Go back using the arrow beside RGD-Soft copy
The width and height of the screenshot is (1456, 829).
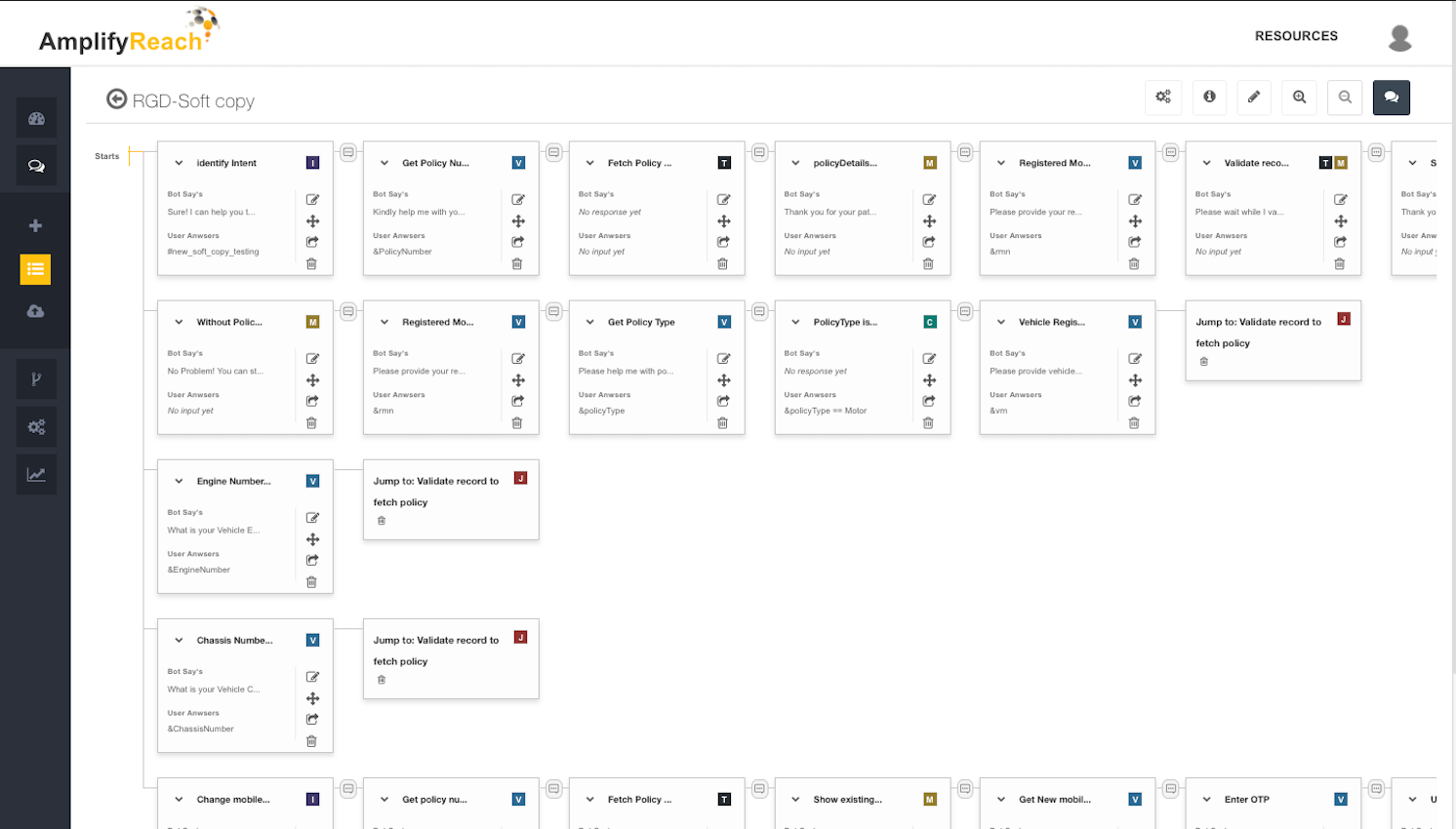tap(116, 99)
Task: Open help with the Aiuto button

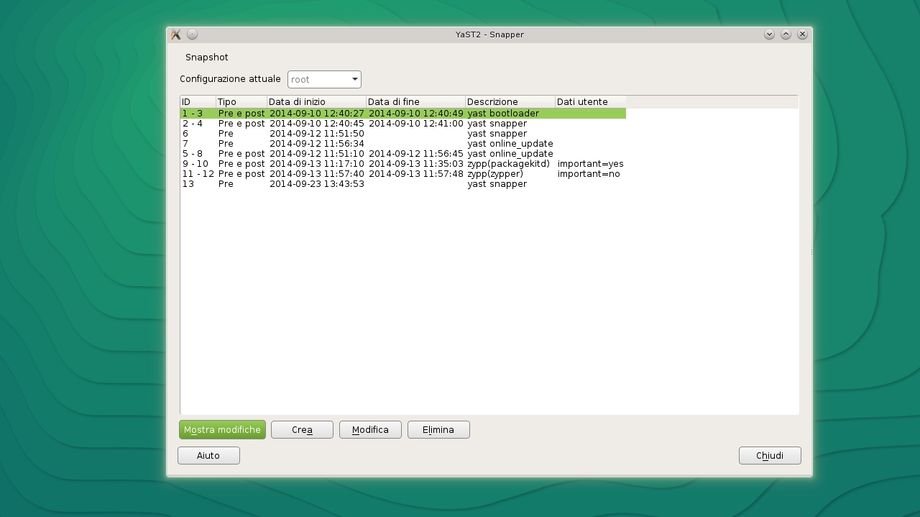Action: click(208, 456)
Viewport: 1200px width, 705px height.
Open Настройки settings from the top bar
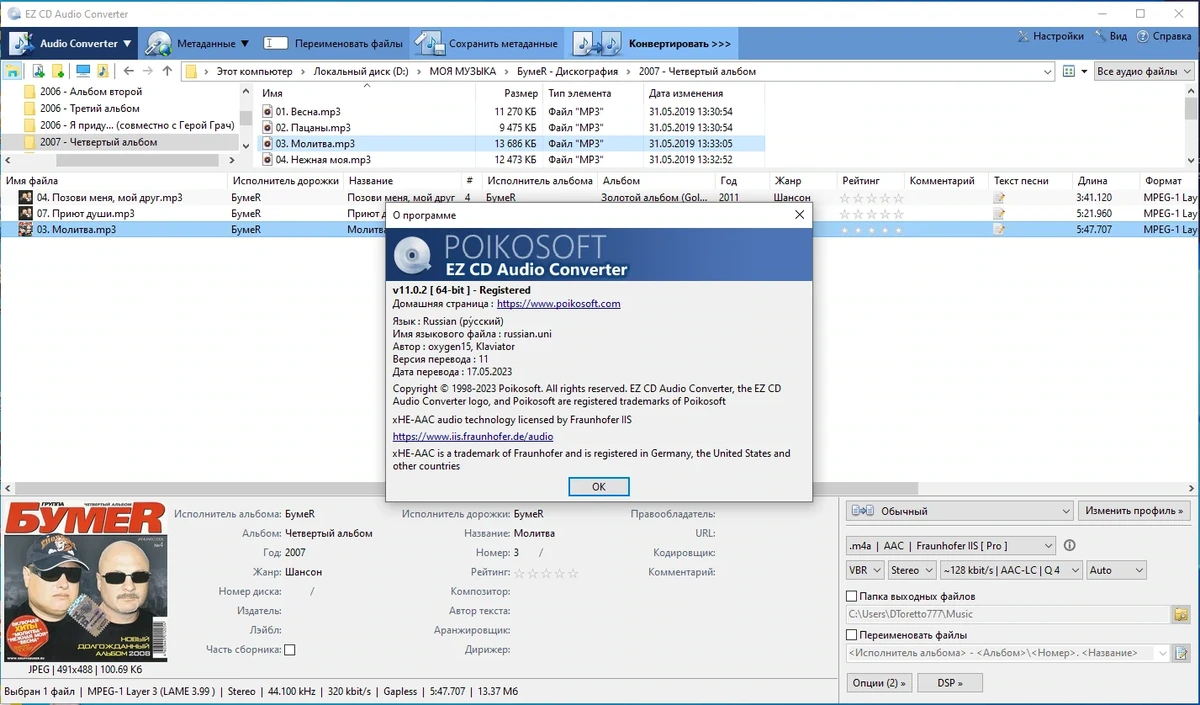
◆ ◆ ◆
Copy exactly, and copy nothing else: the lines from the one containing "Viewport: 1200px width, 705px height." through the end of the data, both ends included, with pictures left out.

§ The completed task
Viewport: 1200px width, 705px height.
Open Настройки settings from the top bar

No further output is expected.